8. Bambou et jardin japonais : une association intemporelle
9. FAQ
Le laurier-palme taille le pavé des rues résidentielles depuis des décennies. Le thuya colonise les lotissements comme une herbe folle. Pourtant, une autre famille végétale s'impose désormais dans les jardins exigeants — celle du bambou. Persistant, élancé, d'un mouvement perpétuel dès que le vent souffle, il transforme une simple limite de propriété en véritable déclaration esthétique.
Les raisons de cet engouement ne sont pas difficiles à trouver. Une haie de bambou bien choisie pousse deux à trois fois plus vite qu'un conifère, résiste aux hivers rigoureux, ne perd jamais son feuillage et demande un entretien minimal une fois installée. Elle offre un écran visuel dense et naturel, capable d'atteindre plusieurs mètres en quelques saisons.
Encore faut-il choisir la bonne variété. Car derrière le mot « bambou » se cachent des centaines d'espèces aux comportements très différents — certaines sages et en touffes serrées, d'autres capables de traverser votre jardin en silence. Ce guide vous aide à faire le bon choix selon votre terrain, votre région et vos ambitions paysagères.

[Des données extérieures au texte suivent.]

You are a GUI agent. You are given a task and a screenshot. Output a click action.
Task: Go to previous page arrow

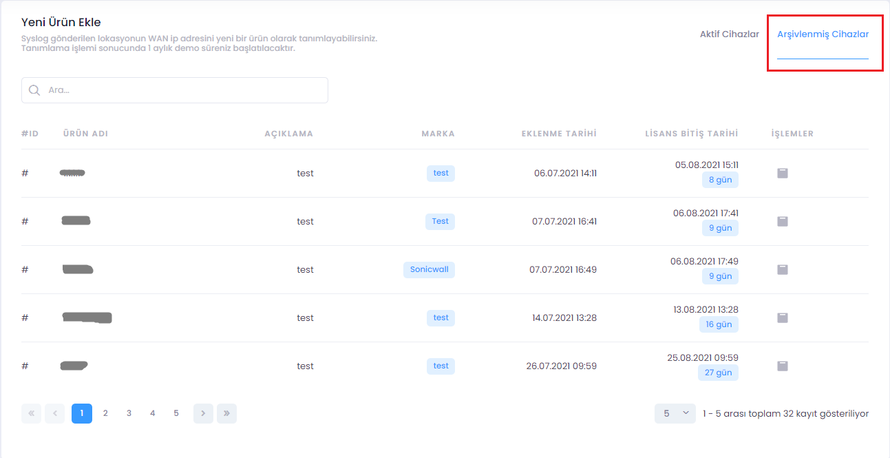pyautogui.click(x=55, y=413)
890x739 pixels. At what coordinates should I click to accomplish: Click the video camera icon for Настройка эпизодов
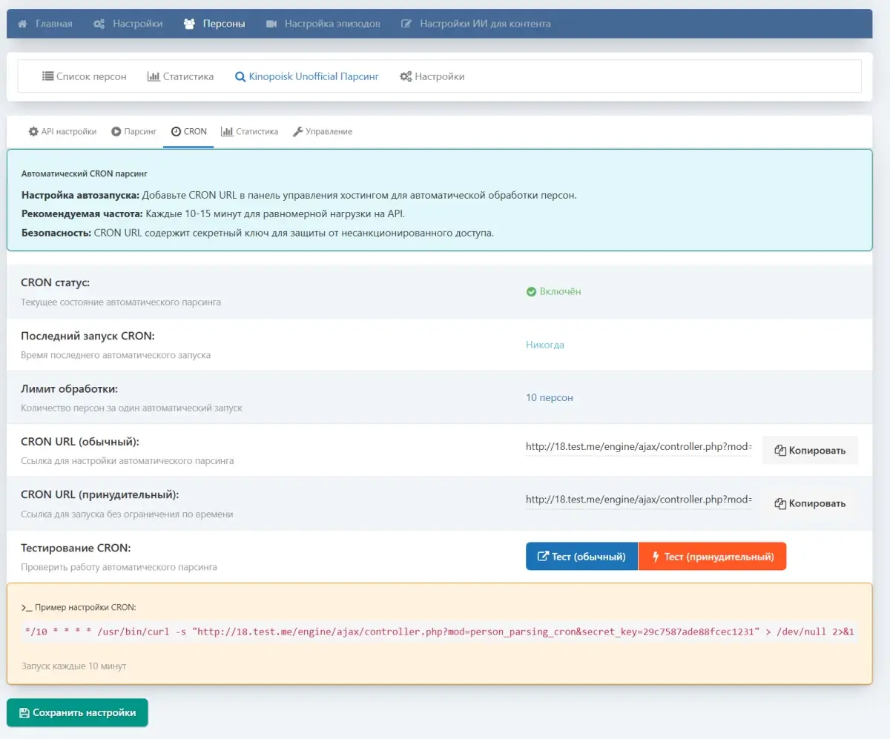(271, 24)
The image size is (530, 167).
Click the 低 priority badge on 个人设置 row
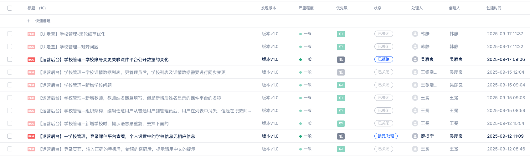tap(341, 136)
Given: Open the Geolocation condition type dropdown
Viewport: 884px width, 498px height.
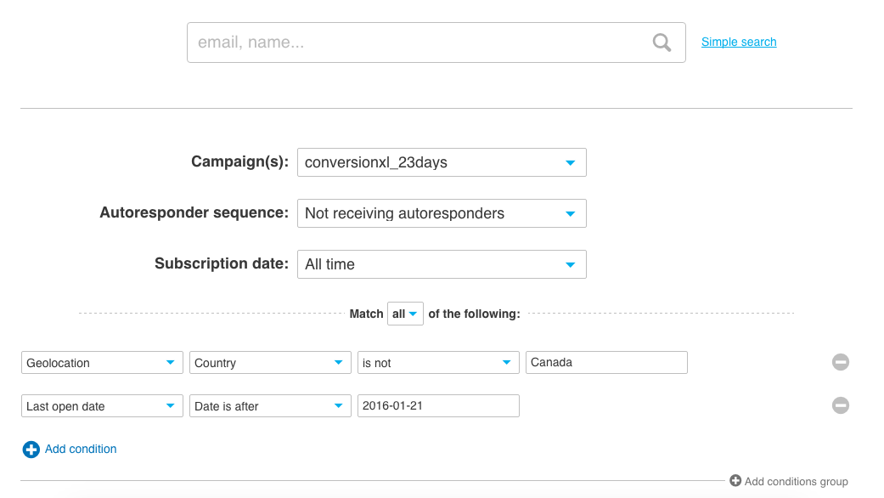Looking at the screenshot, I should point(102,363).
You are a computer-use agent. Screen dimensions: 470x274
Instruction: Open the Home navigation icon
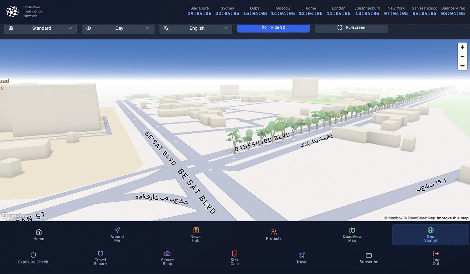point(39,231)
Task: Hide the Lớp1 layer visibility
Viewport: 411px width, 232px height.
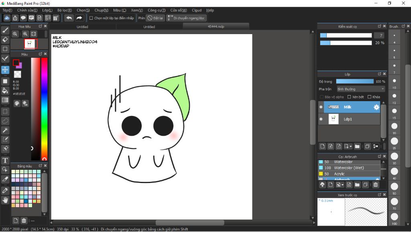Action: (321, 119)
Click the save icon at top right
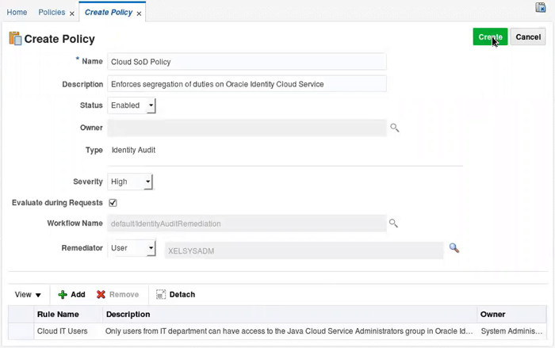Image resolution: width=555 pixels, height=348 pixels. click(x=541, y=8)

Pourquoi choisir une haie de bambou persistante ?
La persistance du feuillage, justement, est l'argument numéro un. Là où un charme perd ses feuilles en novembre et reste nu jusqu'en avril, le bambou maintient son rideau vert douze mois sur douze. Pour qui cherche à se protéger des regards du voisinage — ou tout simplement à délimiter son espace avec caractère — c'est un avantage décisif.
La croissance est l'autre argument de poids. Selon les variétés et les conditions de sol, un bambou peut gagner entre 50 cm et 2 mètres par an, parfois davantage. Là où un leylandii met dix ans à former une haie digne de ce nom, un Phyllostachys bissetii bien planté offre un écran efficace en deux à trois saisons.

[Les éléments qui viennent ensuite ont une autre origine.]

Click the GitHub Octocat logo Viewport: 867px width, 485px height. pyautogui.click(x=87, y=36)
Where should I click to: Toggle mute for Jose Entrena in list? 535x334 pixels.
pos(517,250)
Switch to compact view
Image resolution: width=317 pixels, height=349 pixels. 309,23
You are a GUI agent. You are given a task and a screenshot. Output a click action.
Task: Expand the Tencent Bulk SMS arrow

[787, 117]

L'esthétique, enfin, ne souffre aucune comparaison. Le feuillage fin et lancéolé du bambou frémit au moindre souffle d'air, créant ce mouvement vivant que les amateurs de jardins zen recherchent. Le bruissement des chaumes est un son à lui seul — discret, apaisant, profondément naturel. Aucun conifère taillé au cordeau ne peut prétendre à cela.
• Occultation visuelle toute l'année sans entretien hivernal
• Croissance 2 à 3× plus rapide que la plupart des haies classiques
• Résistance au vent — le bambou plie mais ne casse pas
• Esthétique zen et japonaise, compatible avec de nombreux styles de jardins
• Empreinte écologique faible : pas d'arrosage excessif ni de traitements phytosanitaires
Bambou traçant ou non traçant : quelle différence ?
C'est la question que tout jardinier doit se poser avant d'acheter. Et c'est souvent là que les débutants commettent leur première erreur — planter sans vérifier, puis passer les étés suivants à extirper des rhizomes aventuriers.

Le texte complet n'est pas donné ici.